- [Metin Bölümü]:
^^^^^^^^

Antik Yunan, Roma ve Japonya’da Pedofili
Bir müddet önce Roma imparatoru Hadrian ile sevgilisi Antionous hakkında “Kayıp Aşk” konulu bir yazı yazmıştım. Okuyucularımdan aldığım mesajlar üzerine bugünde Antik Yunan’da ve Roma’daki hayat tarzları üzerine yazmaya ve sizleri bir miktarda olsa bilgilendirmeye çalışacağım.

Lakin, bu yazıyı okumaya başlamadan once siz okuyucularımı önyargılar’dan uzak tutmak için bir iki noktaya dikkatinizi çekmek isterim. Seks, tıpkı din, ekonomi, mimarlık veya tıp gibi tarihsel araştırmaların meşru bir konusu olarak görülmelidir. Antik eşcinselliğede modern önyargılar olmadan yaklaşılmalıdır. Seks bu gün oldugu gibi antik çağlardada hayatın çok önemli bir parçasıydı: doğumdan ölüme ve inanlar için yeniden doğuşa kadar. O kadarki çok Tanrılı kültürlerde, Tanrıların kendileri de çiftleşebilecek kadar dünyeviydi. Cinsel arzu, tanrıların, insanların ve doğadaki diğer tüm canlı varlıkların devamlılığını sağlayan ilahi bir güç olarak görülüyordu. Bu yazımızda Eski Yunanistan, Roma ve Japonya’da evlilik, fuhuş ve eşcinselliğin nasıl görüldüğünü ve hayatın toplumda nasıl yaygın bir parçası olduğunu inceleyeceğiz.

^^^^^^^^

- [Sağlanan Girdiler]:
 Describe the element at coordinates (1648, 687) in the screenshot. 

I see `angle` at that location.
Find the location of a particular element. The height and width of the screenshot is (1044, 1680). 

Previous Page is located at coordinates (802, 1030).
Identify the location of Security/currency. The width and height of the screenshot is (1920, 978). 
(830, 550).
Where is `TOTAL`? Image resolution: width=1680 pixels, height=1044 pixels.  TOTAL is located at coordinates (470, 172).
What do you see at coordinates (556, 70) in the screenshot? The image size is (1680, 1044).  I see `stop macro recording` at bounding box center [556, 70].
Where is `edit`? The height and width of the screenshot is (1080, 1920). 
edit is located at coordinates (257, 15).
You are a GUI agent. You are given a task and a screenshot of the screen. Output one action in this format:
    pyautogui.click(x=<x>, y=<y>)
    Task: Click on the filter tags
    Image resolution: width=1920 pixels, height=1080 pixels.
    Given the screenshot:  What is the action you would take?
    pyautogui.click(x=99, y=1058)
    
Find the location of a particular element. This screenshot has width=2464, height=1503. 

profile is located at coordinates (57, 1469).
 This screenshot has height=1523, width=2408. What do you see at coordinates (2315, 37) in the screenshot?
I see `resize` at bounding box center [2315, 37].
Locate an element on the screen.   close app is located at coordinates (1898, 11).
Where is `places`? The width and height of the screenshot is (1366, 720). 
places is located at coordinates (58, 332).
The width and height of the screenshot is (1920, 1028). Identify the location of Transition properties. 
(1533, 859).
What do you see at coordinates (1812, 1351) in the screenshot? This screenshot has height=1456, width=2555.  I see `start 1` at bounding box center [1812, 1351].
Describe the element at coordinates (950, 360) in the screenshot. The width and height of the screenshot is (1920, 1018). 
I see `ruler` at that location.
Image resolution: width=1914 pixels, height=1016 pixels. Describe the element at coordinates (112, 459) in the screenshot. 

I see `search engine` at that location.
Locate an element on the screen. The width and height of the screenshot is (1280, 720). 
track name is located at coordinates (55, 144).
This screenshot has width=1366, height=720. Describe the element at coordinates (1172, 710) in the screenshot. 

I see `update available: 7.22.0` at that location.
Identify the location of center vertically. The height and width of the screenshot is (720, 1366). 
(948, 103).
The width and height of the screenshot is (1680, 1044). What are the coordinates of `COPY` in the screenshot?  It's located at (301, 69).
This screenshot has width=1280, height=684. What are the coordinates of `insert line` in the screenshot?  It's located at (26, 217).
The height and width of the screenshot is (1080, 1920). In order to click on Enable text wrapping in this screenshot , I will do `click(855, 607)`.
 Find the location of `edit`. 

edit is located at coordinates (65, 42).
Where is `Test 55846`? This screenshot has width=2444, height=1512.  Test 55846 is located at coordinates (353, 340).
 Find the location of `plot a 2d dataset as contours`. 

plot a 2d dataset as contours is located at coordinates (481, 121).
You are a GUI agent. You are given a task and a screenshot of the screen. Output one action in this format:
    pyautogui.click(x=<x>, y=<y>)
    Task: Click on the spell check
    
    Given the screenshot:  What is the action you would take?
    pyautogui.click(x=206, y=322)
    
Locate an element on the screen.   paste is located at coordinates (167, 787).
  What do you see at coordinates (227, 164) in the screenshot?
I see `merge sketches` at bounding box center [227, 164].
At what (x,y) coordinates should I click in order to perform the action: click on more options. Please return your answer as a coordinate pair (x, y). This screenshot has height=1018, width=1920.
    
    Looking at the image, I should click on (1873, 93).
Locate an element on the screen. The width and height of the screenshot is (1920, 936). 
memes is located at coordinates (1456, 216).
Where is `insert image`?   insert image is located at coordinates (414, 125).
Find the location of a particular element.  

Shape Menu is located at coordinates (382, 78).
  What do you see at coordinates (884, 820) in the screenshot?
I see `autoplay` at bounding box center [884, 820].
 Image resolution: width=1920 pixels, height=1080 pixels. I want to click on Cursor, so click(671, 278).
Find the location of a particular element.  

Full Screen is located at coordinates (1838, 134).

^^^^^^^^

- [Yazılı Talimat A]:
Yukarıdaki metin bölümünün "Lakin, bu yazıyı" sözcüklerini içeren yerle açılıp "parçası olduğunu inceleyeceğiz." sözcükleriyle kapanan kısmını aynen yazıya geçiriniz.
- [Yazılı Talimat B]:
Girdilerin "The width and height of the screenshot is (1920, 1028)." ifadesini içeren satırla açılıp "(948, 103)." ifadesini içeren satırla kapanan kısmını, her iki uç satır da dahil olmak üzere, kelimesi kelimesine tekrarlayınız.

- [Çözümlü Yanıt A]:
Lakin, bu yazıyı okumaya başlamadan once siz okuyucularımı önyargılar’dan uzak tutmak için bir iki noktaya dikkatinizi çekmek isterim. Seks, tıpkı din, ekonomi, mimarlık veya tıp gibi tarihsel araştırmaların meşru bir konusu olarak görülmelidir. Antik eşcinselliğede modern önyargılar olmadan yaklaşılmalıdır. Seks bu gün oldugu gibi antik çağlardada hayatın çok önemli bir parçasıydı: doğumdan ölüme ve inanlar için yeniden doğuşa kadar. O kadarki çok Tanrılı kültürlerde, Tanrıların kendileri de çiftleşebilecek kadar dünyeviydi. Cinsel arzu, tanrıların, insanların ve doğadaki diğer tüm canlı varlıkların devamlılığını sağlayan ilahi bir güç olarak görülüyordu. Bu yazımızda Eski Yunanistan, Roma ve Japonya’da evlilik, fuhuş ve eşcinselliğin nasıl görüldüğünü ve hayatın toplumda nasıl yaygın bir parçası olduğunu inceleyeceğiz.

- [Çözümlü Yanıt B]:
The width and height of the screenshot is (1920, 1028). Identify the location of Transition properties. 
(1533, 859).
What do you see at coordinates (1812, 1351) in the screenshot? This screenshot has height=1456, width=2555.  I see `start 1` at bounding box center [1812, 1351].
Describe the element at coordinates (950, 360) in the screenshot. The width and height of the screenshot is (1920, 1018). 
I see `ruler` at that location.
Image resolution: width=1914 pixels, height=1016 pixels. Describe the element at coordinates (112, 459) in the screenshot. 

I see `search engine` at that location.
Locate an element on the screen. The width and height of the screenshot is (1280, 720). 
track name is located at coordinates (55, 144).
This screenshot has width=1366, height=720. Describe the element at coordinates (1172, 710) in the screenshot. 

I see `update available: 7.22.0` at that location.
Identify the location of center vertically. The height and width of the screenshot is (720, 1366). 
(948, 103).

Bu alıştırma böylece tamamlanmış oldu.